__RECORDED DATA__

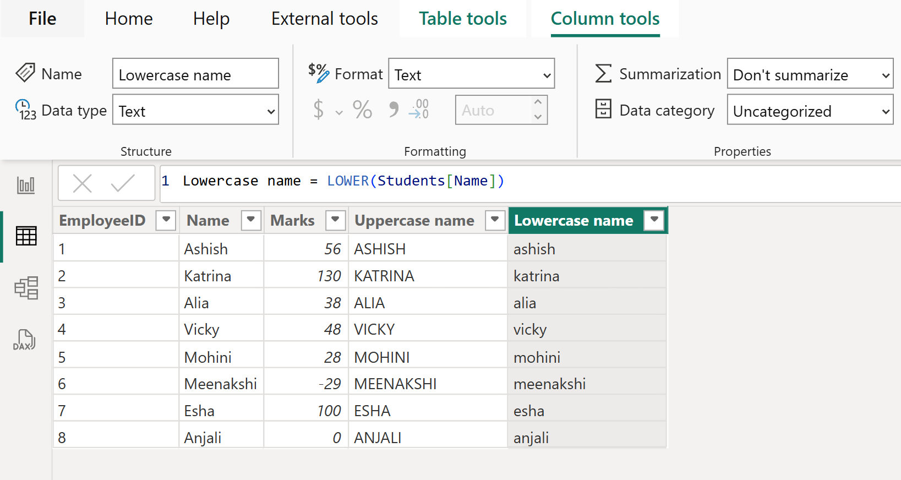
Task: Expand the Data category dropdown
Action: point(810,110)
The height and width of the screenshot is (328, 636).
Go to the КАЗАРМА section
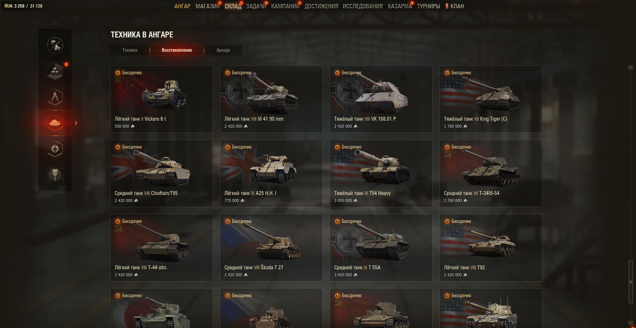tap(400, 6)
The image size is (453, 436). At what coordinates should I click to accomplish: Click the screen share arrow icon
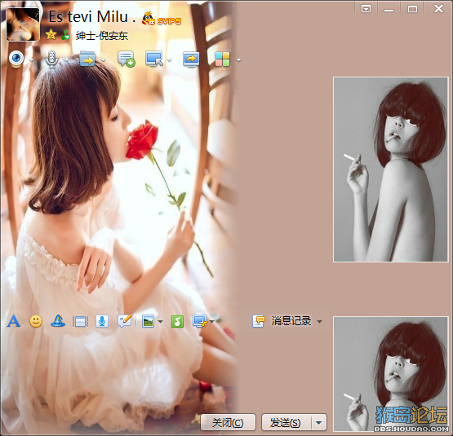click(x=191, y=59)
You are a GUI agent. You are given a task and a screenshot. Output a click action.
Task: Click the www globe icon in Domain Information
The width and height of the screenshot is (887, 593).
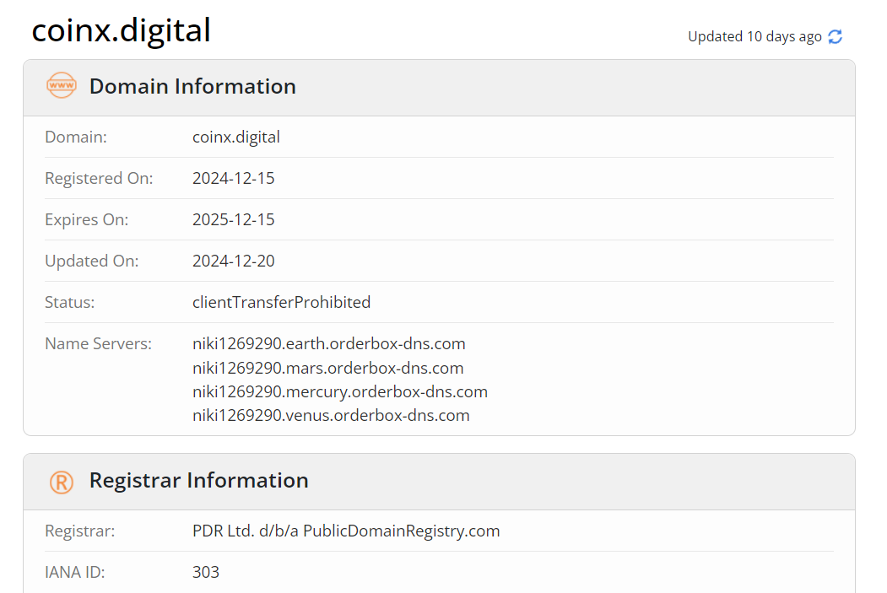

__TASK DIRECTIONS__
In the records above, find the line that contains "Go to the КАЗАРМА section". Retype it and every line after it, exactly, leaving out all pictures.

__TASK OUTPUT__
Go to the КАЗАРМА section
tap(400, 6)
The image size is (453, 436). At what coordinates should I click to accomplish: Click the screen share arrow icon
click(x=191, y=59)
You are a GUI agent. You are given a task and a screenshot. Output a click action.
Task: Click the www globe icon in Domain Information
The width and height of the screenshot is (887, 593).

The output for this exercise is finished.